**The problem**
With the pictures omitted, please transcribe exactly the lines beginning at the one that contains "Image resolution: width=786" and ending with the last line of the records below.

**Provided data**

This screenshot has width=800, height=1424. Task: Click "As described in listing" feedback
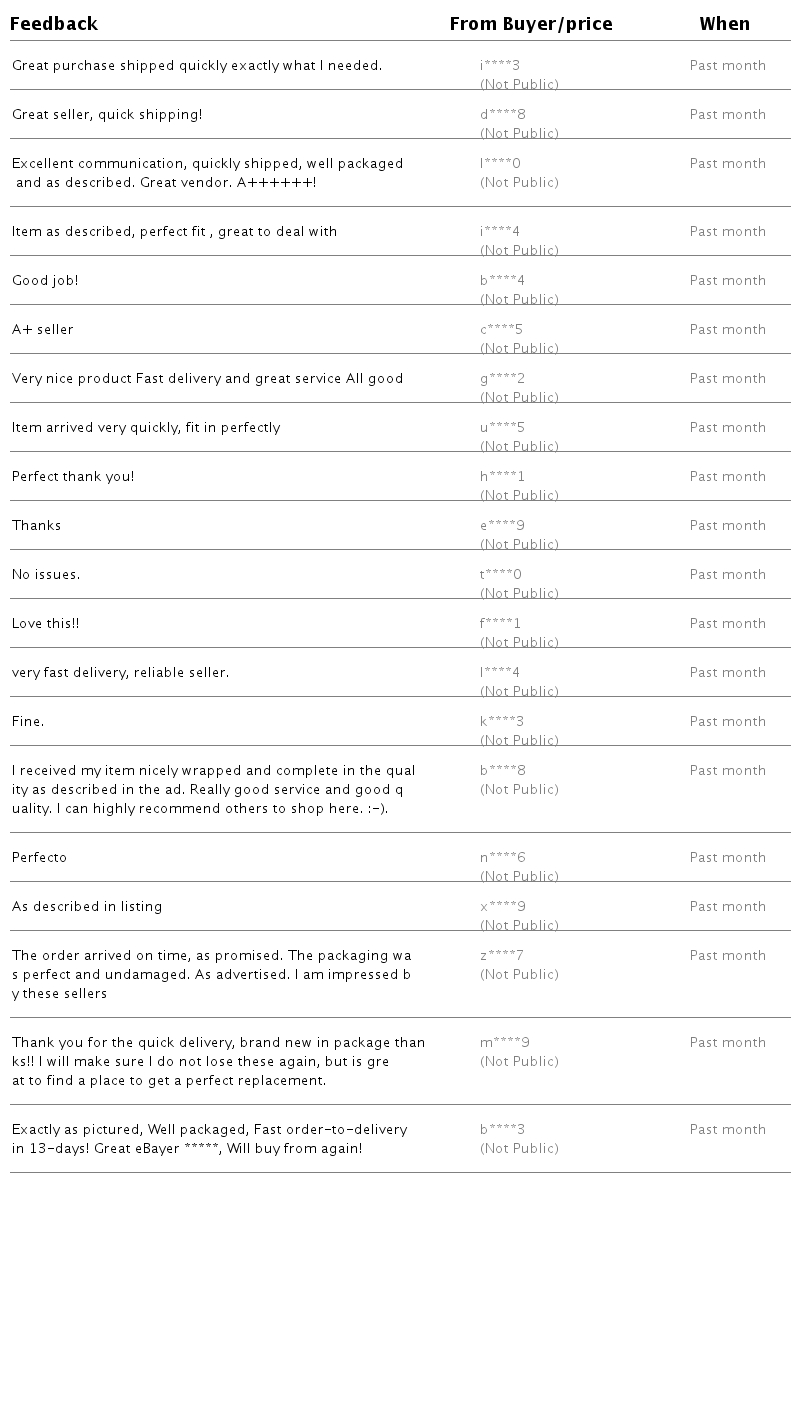pyautogui.click(x=87, y=907)
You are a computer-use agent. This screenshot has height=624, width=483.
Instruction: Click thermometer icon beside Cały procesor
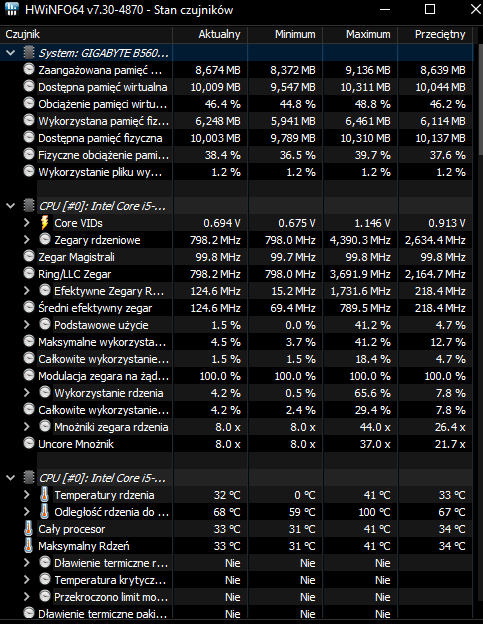28,529
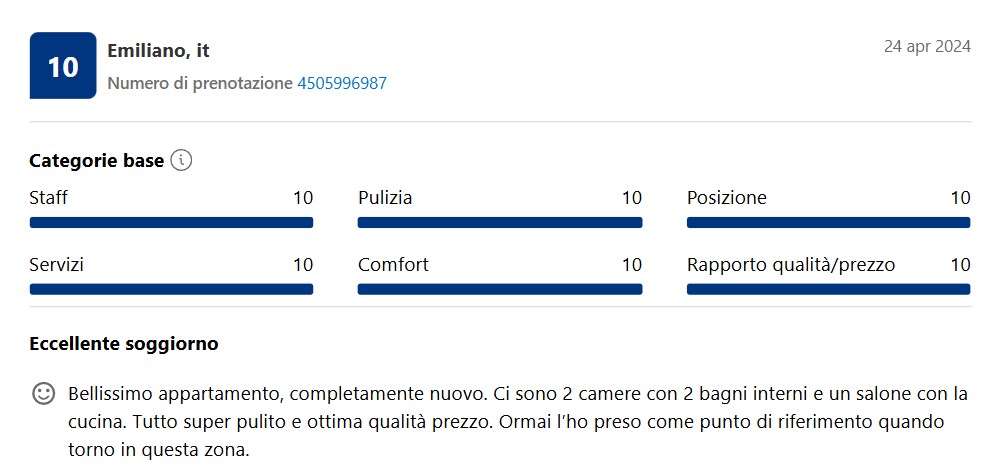Click the Eccellente soggiorno review title
Image resolution: width=1002 pixels, height=473 pixels.
coord(124,344)
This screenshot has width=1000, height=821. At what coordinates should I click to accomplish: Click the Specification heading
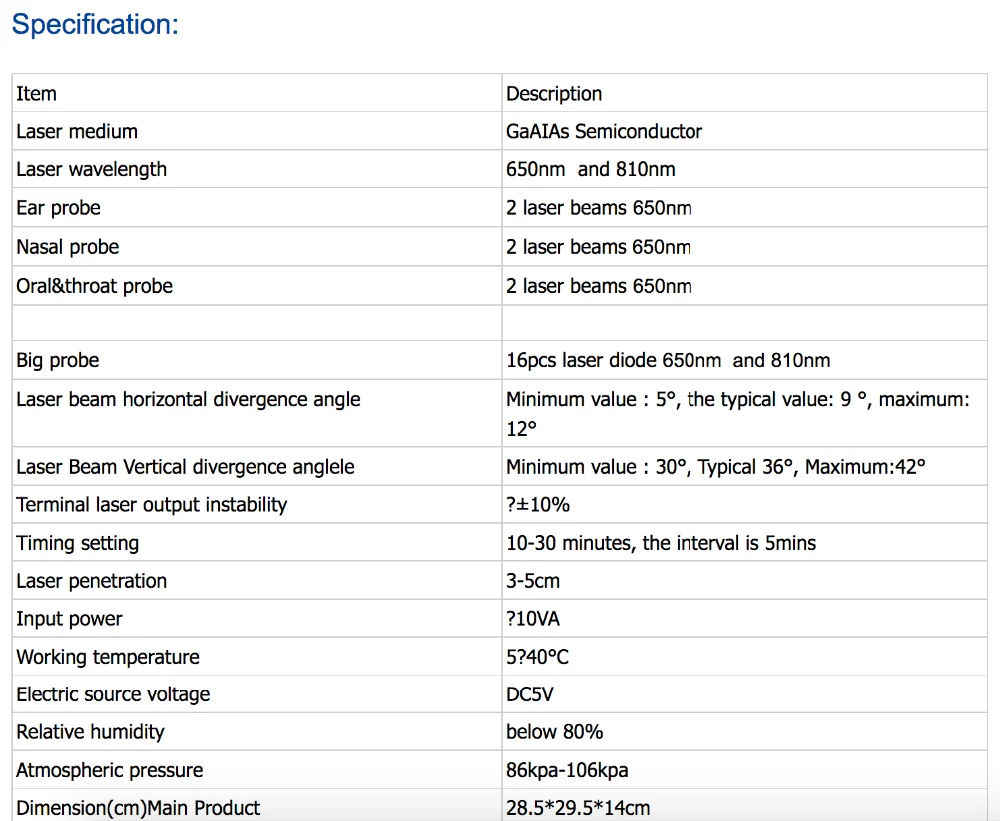95,24
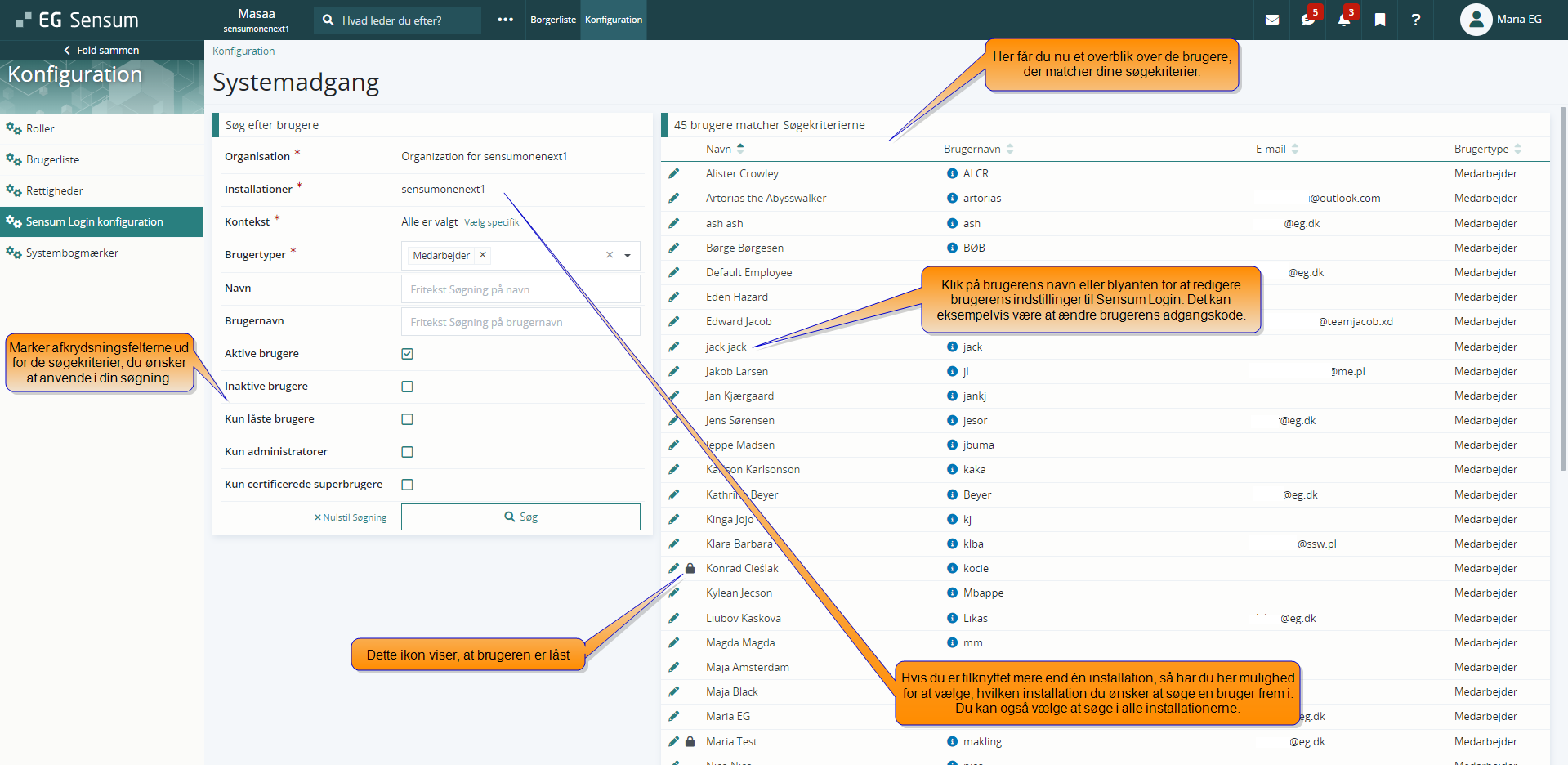Screen dimensions: 1568x765
Task: Switch to the Borgerliste tab
Action: [552, 20]
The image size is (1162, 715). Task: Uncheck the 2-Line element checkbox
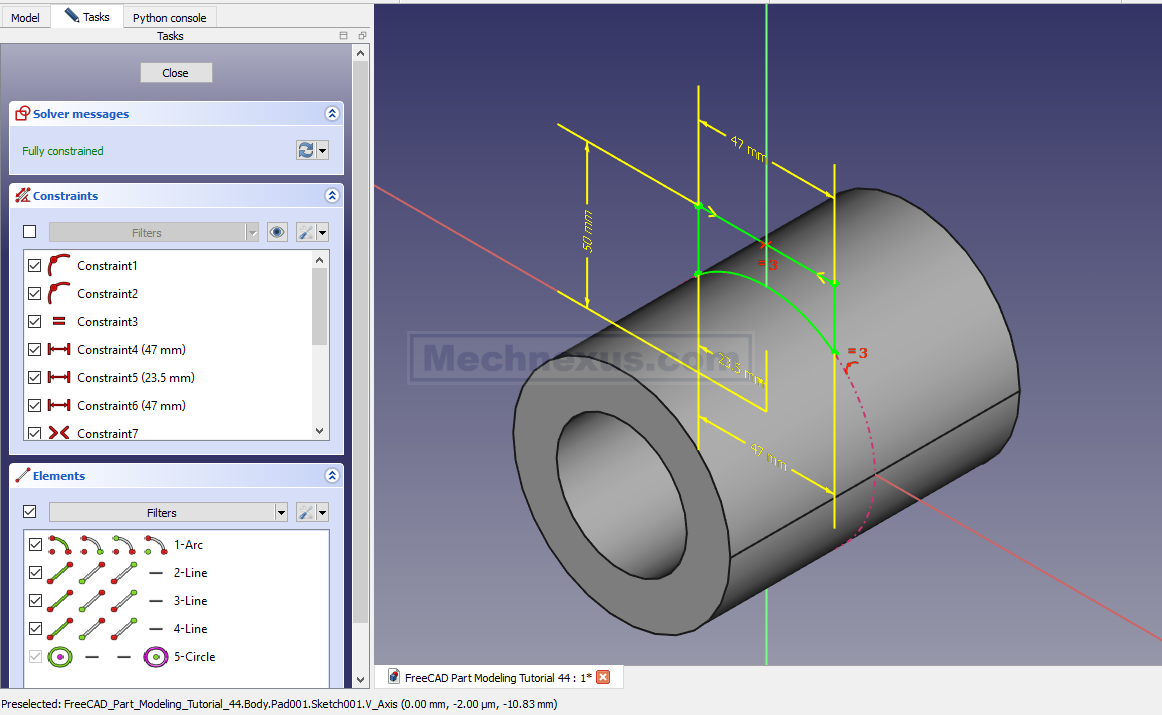36,573
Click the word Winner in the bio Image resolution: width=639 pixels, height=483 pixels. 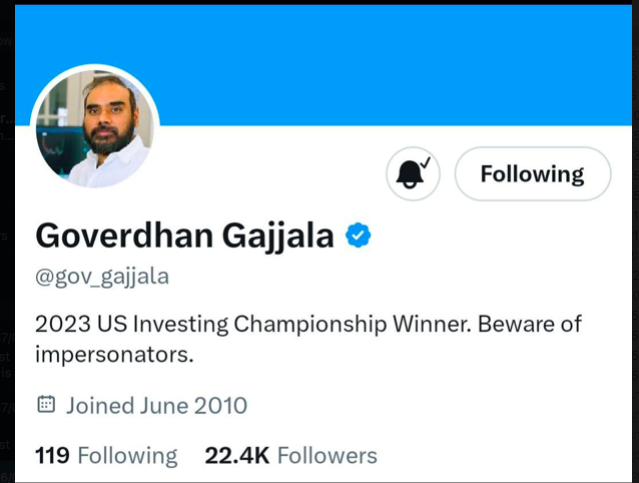437,325
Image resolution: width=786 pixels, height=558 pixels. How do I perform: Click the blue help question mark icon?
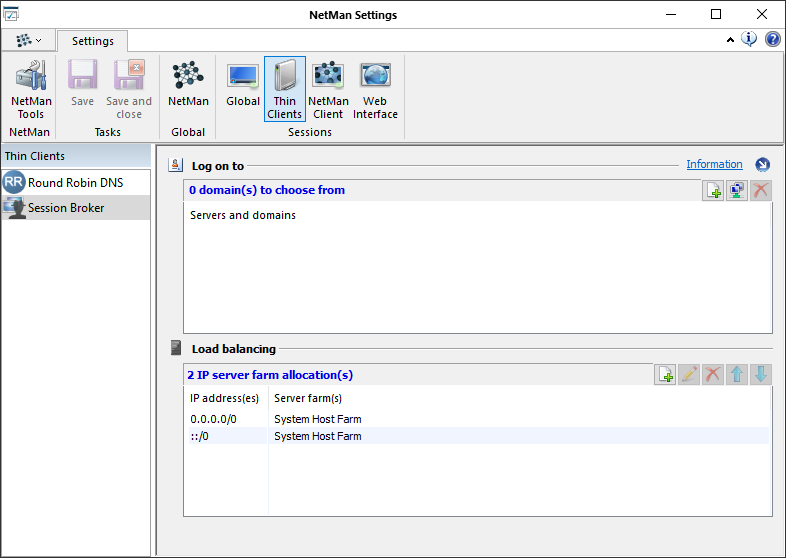[x=773, y=40]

**Reply**
Image resolution: width=786 pixels, height=558 pixels. How do I perform: Click the blue help question mark icon?
[x=773, y=40]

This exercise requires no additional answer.